El gobierno del MAS, en la presente coyuntura, se apoya en los campesinos pequeños propietarios para contener y poner en brete al sector comunitario, a los trabajadores asalariados y a los grandes sectores inconformes de las ciudades; sin embargo, su capacidad de maniobra se agota cada día por la situación política. Su capacidad de movilizar a los cocaleros y colonizadores se hace cada vez más difícil porque ellos también son víctimas de la política oficialista, por ejemplo, cuando impone una terca erradicación de la hoja de coca por la presión internacional.

Las posibilidades de que las amenazas de Zurita y Salazar se tornen en realidad, maniatando a las bases explotadas de ambos sectores detrás del gobierno, es bastante hipotética. Lo que sí puede ocurrir es que estos sectores inconformes rebasen a sus direcciones oficialistas para protagonizan grandes acciones contra el gobierno.

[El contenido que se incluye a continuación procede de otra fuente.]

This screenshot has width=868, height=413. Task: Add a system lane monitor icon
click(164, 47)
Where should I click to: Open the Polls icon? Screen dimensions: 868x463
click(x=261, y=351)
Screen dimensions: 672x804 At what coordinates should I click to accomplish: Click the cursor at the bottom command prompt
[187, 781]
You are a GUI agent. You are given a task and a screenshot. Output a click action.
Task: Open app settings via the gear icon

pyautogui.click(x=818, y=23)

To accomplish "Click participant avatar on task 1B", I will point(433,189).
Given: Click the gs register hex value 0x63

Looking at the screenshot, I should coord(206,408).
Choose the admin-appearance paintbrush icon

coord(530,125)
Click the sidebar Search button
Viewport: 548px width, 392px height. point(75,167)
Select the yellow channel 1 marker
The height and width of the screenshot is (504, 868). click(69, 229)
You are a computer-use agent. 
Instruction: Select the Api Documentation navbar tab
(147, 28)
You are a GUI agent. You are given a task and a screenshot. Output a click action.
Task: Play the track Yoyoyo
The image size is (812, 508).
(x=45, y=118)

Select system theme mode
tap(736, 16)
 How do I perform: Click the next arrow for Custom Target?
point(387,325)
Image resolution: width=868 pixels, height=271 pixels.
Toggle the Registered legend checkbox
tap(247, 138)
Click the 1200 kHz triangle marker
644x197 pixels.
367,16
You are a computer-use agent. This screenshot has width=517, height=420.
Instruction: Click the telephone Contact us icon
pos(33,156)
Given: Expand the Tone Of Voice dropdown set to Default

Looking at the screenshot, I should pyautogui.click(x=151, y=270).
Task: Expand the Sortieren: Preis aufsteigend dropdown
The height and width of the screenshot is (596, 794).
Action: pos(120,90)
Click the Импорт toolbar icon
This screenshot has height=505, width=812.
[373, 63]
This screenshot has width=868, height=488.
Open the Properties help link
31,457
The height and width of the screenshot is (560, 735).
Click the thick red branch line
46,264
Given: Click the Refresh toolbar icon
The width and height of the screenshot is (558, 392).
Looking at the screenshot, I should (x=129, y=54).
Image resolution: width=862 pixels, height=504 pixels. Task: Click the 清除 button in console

Con un simplismo chabacano, García Linera explica que en toda familia existen desavenencias entre el marido y la esposa, entre padres e hijos, entre hermanos, etc.; nada más que eso habría ocurrido y de ninguna manera habría significado un rechazo al gobierno y al “proceso de cambio”. Según su entender, quienes han interpretado mal el sentido de esta movilización son la derecha oportunista y sus aliados los ultraizquierdistas que han pretendido pescar en río revuelto con la finalidad de superar su maltrecha situación política marginal.

Conscientemente, García Linera pretende ocultar el verdadero contenido de este último episodio que los trotskistas hemos caracterizado como un hito más en el proceso de emancipación política que están viviendo las masas frente al gobierno del MAS. Proceso que tiene el efecto contribuir a la transformación de la conciencia de los movilizados, en el que la acumulación cuantitativa de las explosiones instintivas provocan saltos en la conciencia política de los explotados, hacia el convencimiento de que este gobierno realiza un viraje derechista al servicio del imperialismo y la empresa privada.

El problema ahora radica en que si existe la posibilidad de que el presente proceso puede ser detenido o que puede desandar el camino recorrido hacia el retorno a las ilusiones en el gobierno indígena del MAS. Los “teóricos” y políticos pragmáticos del oficialismo no dejan de soñar con esta posibilidad; el problema es que la presente situación política tiene causas estructurales que se afincan en las leyes del desarrollo del capitalismo y que, por tanto, los buenos deseos de los actores no lo pueden modificar sustancialmente.

¿Cuáles serían las condiciones para que el actual proceso se detenga o se revierta? Que la crisis estructural del capitalismo pase de largo sin dejar huellas en el país y que en Bolivia se genere un espacio de prosperidad y abundancia. Por otra parte, que el gobierno del MAS demuestre, en la práctica, que es capaz de materializar efectivamente el desarrollo del país y de resolver los problemas vitales de los explotados. Ninguna de esas posibilidades son viables y, por el contrario, el régimen actuará cada vez más francamente como sirviente del imperialismo. Y si todavía tiene posibilidades y tiempo, terminará manchando sus manos con la sangre de obreros, campesinos y explotados de las ciudades.

* Dirigente del Partido Obrero Revolucionario (POR).